The second-generation Honda Pilot combined award-winning safety and residual values with space to spare, blocky and rugged styling, and a proven and highly effective V6 engine. Look for room for up to eight passengers via three seating rows, 250 standard horsepower, and a four-wheel drive system with locking mode fitted as standard to most models. Up-level audio, climate controlled seats, Bluetooth, navigation, a power tailgate and automatic lights were all on the options list. The LX and SE models were entry and mid-grade units, while the EX-L and Touring models were top-line in the model range. You’ll probably pay a premium for a used Pilot in the marketplace, though a strong reputation for largely trouble-free motoring has proven worth the cost for many shoppers.
Start by scrutinizing the condition of all leather seating surfaces, including those in the second and third seating rows. Flip, fold, and slide all seats through their paces, confirming that all latches, tracks and releases, as well as motorized adjustments, are working properly.
Be on the lookout for brake system wear, with a squealing sound during braking, or a soft and mushy brake pedal feel, being top signs that the unit you’re considering may need attention to its brakes. Some owners have reported poor durability from factory brake components.
An in-the-air inspection by a technician is advised to check for leaks from the radiator, the transmission and associated cooling lines, and a full suspension check. During the suspension check, have the attending technician carefully inspect the lower front control arm bushings for signs of rips, cracks, or leaks, which indicate the need for replacement.
A growling or groaning sound, accompanied by a dull vibration from the Pilot’s engine compartment at low and steady engine speeds (e.g. while cruising) could indicate the need for revised programming to control the electronic motor mounts. The engine mounts are intended to mitigate the driver’s perception of these sounds and vibrations, caused when the engine de-activates cylinders in some situations to save fuel. If the system isn’t working properly, the noise and vibration may become detectable, and some owners have had luck with the installation of revised software by the dealer.
Finally, monitor your Pilot’s engine oil level religiously, as some owners have experienced higher-than-expected oil consumption, while others have experienced none. Check the engine oil level and condition before your test drive, and continue to do so regularly, every week, during ownership.
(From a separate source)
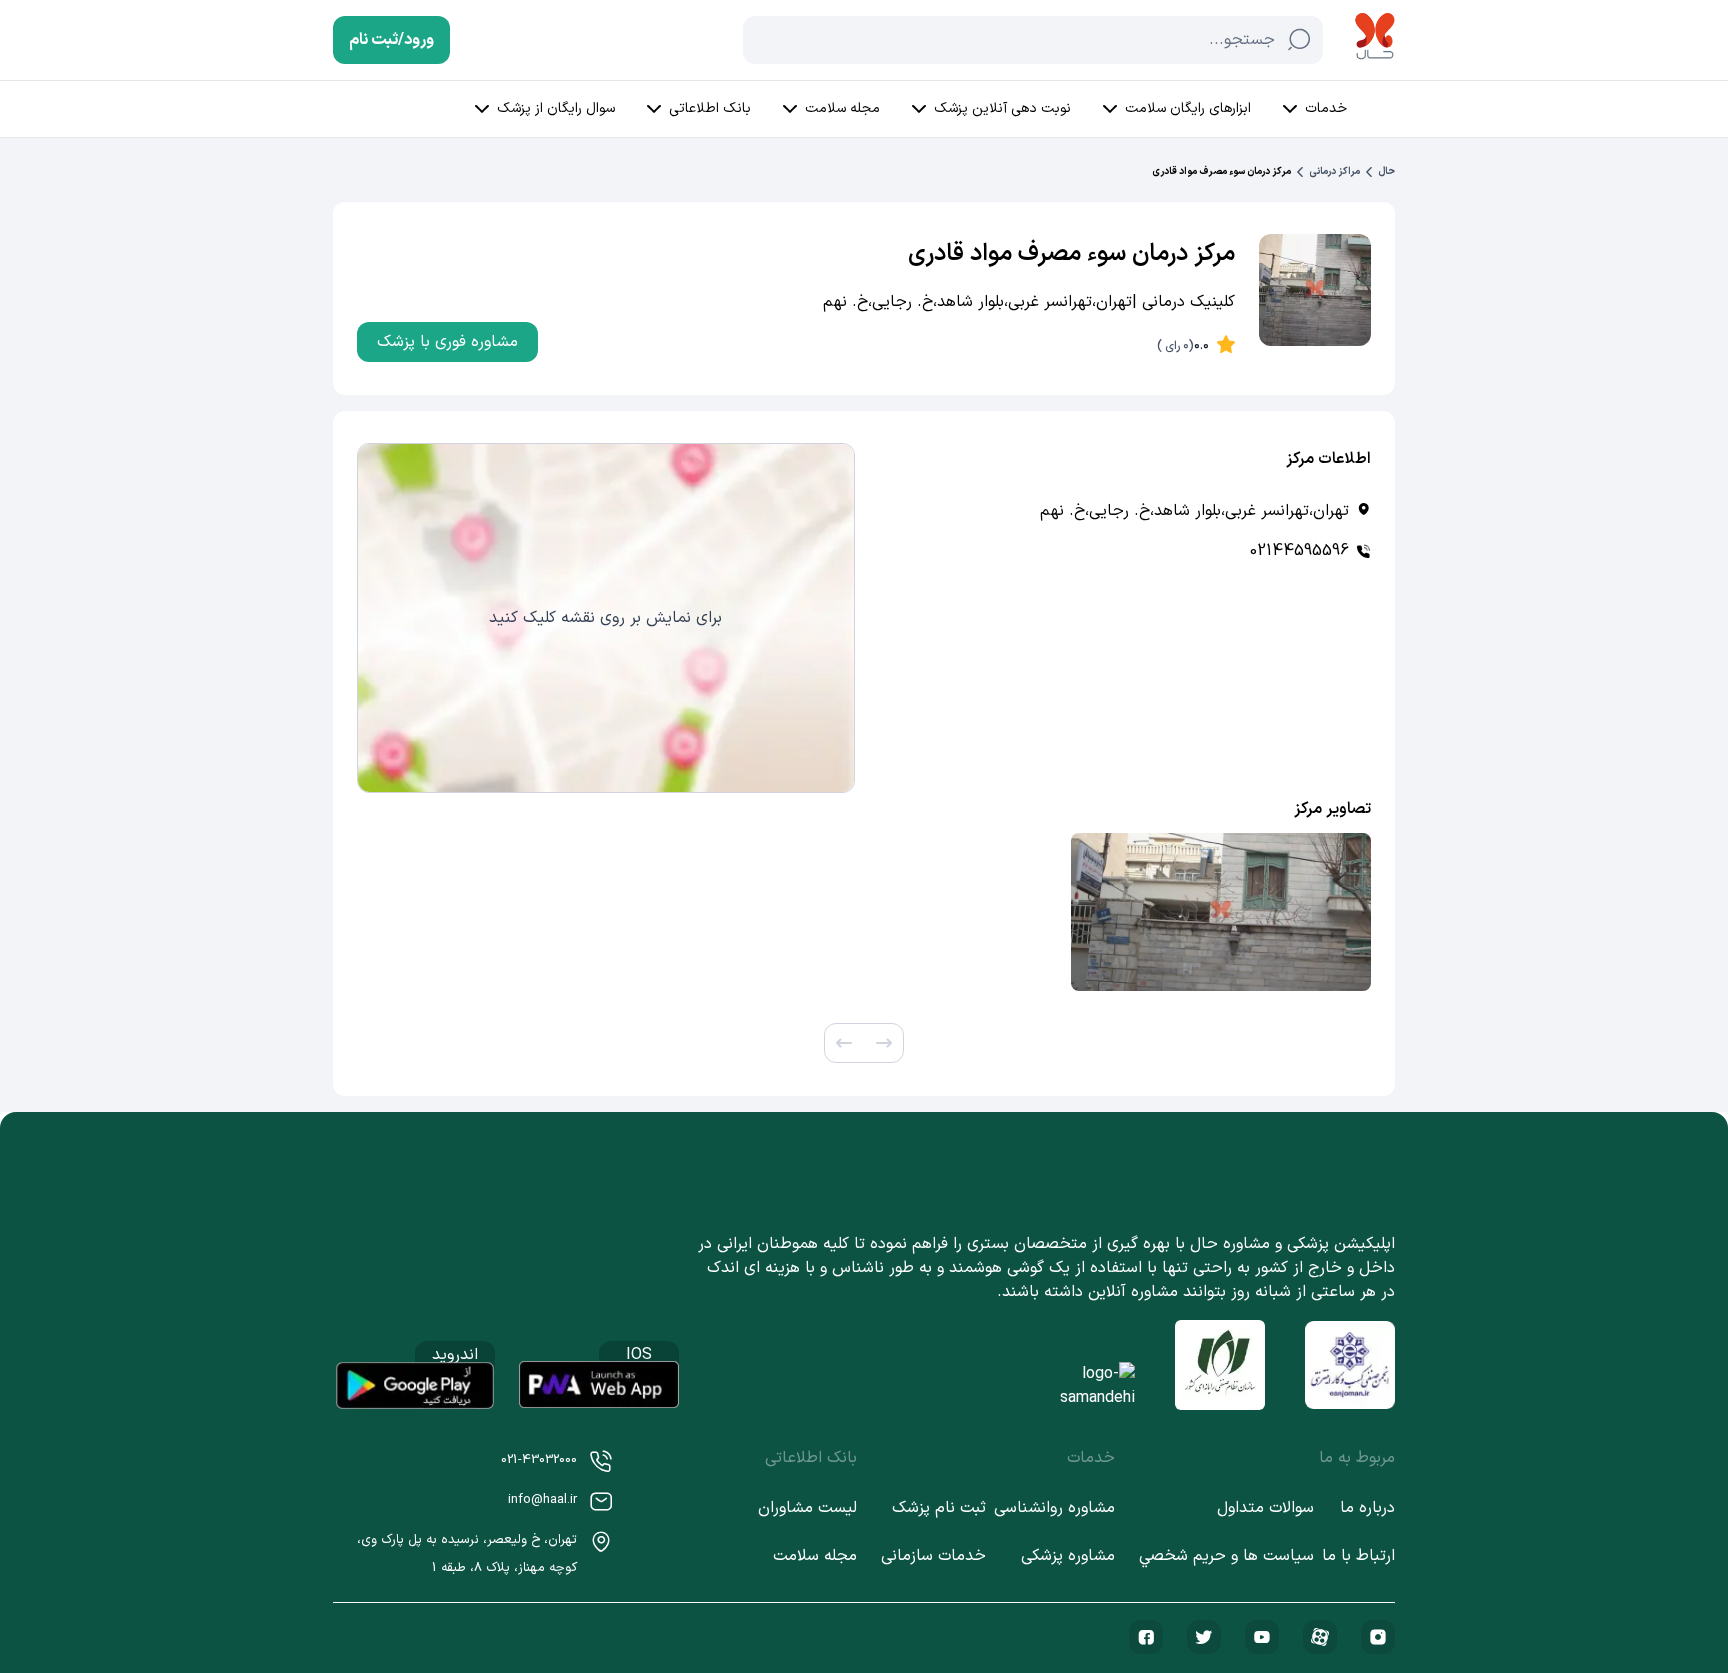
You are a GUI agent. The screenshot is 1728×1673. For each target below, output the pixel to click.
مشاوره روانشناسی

Remember that it’s often the way a vehicle was maintained and treated, and not the badge on its grille, that dictates how reliable that vehicle will be for the long term. Though many manufacturers have a reputation for building very reliable vehicles, those vehicles are still machines made of parts and components that will eventually wear out, fail, and require attention. Even the most reliable vehicle on the road can be an utter trash heap as a used buy, if past owners neglected it, treated it poorly, or skipped and stretched maintenance intervals. Ask to see all service records, working with a dealer as necessary, to confirm that the vehicle has been well cared for.